▽

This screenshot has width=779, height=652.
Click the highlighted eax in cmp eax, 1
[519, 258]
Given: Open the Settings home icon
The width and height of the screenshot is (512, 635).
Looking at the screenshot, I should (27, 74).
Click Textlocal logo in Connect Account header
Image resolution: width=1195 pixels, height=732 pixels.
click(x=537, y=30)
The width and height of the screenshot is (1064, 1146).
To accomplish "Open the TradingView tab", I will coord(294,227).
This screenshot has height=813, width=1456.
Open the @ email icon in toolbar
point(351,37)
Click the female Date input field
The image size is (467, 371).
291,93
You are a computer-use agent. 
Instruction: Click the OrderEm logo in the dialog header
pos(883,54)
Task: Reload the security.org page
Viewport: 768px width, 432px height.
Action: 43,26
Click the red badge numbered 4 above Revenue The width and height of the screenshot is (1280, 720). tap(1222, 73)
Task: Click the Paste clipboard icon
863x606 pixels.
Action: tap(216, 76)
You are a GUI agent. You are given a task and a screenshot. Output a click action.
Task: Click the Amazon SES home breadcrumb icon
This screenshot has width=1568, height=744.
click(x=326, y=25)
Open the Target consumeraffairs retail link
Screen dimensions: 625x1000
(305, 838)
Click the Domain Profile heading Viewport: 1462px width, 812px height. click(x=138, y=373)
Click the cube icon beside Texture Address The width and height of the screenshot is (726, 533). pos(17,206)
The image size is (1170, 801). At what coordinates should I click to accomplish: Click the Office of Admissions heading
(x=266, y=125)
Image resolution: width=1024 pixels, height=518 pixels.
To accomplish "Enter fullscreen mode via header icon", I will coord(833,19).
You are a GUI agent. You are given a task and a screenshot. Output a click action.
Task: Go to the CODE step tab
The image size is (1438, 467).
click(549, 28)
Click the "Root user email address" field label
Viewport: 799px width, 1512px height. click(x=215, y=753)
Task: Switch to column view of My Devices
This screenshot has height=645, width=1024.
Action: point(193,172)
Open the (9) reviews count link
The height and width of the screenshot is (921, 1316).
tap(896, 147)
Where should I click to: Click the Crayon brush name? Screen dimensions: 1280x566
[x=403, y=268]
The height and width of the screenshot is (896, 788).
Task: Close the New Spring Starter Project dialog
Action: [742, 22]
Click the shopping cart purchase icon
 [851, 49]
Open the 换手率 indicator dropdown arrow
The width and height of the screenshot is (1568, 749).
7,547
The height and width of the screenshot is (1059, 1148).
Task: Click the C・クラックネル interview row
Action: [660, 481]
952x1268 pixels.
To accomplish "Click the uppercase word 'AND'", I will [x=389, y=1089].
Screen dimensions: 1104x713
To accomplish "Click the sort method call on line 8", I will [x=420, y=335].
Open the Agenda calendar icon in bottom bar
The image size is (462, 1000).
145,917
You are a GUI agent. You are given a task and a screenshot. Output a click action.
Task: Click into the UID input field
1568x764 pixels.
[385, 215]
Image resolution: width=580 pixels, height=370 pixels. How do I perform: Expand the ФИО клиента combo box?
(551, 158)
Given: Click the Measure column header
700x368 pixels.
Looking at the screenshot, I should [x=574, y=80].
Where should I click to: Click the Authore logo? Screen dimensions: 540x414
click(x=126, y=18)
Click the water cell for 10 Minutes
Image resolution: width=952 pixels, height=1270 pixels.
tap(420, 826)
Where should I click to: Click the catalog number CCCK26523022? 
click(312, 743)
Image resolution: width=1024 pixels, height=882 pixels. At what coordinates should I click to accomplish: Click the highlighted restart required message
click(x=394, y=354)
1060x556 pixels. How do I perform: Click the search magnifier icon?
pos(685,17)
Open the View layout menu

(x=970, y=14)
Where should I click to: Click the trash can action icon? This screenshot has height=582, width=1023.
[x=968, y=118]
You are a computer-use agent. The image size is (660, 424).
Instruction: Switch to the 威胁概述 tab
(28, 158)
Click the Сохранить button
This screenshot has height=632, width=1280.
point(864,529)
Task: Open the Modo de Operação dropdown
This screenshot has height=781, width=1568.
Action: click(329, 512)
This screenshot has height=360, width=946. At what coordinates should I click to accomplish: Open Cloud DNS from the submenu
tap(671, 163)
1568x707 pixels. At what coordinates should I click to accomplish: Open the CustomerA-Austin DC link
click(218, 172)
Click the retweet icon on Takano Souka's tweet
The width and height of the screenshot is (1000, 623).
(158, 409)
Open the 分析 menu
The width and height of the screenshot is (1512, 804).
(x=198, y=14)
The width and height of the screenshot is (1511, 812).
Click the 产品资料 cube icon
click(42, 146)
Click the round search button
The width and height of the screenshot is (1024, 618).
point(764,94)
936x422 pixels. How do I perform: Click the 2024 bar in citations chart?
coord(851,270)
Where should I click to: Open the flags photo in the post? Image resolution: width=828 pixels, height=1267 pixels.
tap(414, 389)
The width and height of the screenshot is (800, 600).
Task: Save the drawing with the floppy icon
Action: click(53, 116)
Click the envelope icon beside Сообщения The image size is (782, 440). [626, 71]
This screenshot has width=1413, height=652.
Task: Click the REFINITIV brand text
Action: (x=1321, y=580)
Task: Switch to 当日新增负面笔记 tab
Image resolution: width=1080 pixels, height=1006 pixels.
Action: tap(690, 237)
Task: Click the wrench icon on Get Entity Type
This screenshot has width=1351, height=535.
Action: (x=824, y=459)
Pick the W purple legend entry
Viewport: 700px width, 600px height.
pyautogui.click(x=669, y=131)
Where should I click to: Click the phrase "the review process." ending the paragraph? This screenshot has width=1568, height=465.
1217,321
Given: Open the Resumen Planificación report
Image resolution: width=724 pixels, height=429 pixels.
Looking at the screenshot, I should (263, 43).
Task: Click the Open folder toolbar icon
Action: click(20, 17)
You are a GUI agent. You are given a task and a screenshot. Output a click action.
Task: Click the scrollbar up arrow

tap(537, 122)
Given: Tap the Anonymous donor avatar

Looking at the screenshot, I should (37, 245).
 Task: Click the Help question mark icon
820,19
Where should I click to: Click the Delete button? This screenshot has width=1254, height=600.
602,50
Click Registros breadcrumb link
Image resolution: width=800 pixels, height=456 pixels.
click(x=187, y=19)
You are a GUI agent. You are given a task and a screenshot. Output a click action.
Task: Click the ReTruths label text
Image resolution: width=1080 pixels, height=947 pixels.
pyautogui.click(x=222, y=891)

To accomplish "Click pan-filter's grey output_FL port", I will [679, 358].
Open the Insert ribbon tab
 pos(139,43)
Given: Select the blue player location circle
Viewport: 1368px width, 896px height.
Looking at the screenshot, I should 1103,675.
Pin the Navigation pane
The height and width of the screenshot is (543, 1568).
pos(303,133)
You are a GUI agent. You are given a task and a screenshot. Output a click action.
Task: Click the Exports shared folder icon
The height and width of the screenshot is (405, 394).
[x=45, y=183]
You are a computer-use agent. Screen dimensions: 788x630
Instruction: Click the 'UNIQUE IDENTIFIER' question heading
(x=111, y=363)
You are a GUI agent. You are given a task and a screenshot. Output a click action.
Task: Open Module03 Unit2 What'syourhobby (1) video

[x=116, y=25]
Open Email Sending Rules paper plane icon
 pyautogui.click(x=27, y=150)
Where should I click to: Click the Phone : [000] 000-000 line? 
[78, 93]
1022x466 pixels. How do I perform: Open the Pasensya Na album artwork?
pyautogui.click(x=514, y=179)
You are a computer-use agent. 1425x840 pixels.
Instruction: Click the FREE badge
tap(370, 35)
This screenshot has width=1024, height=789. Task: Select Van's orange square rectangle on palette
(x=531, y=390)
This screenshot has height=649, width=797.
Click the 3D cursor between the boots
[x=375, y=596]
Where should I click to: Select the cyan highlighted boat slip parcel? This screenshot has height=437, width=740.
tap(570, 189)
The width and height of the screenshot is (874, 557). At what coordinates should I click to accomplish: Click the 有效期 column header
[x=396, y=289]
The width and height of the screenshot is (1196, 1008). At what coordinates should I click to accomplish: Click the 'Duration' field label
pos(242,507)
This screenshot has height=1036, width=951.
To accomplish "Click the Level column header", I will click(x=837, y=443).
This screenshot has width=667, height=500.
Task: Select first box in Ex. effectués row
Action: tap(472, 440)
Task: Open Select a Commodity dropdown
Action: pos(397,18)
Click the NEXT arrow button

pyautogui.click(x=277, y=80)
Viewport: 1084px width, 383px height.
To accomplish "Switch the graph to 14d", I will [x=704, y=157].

△

**ACTIVITY:** In the listing, find each line with the string "breadcrumb" and copy it.

**WRITTEN RESPONSE:**
Task: Click the Amazon SES home breadcrumb icon
Click Registros breadcrumb link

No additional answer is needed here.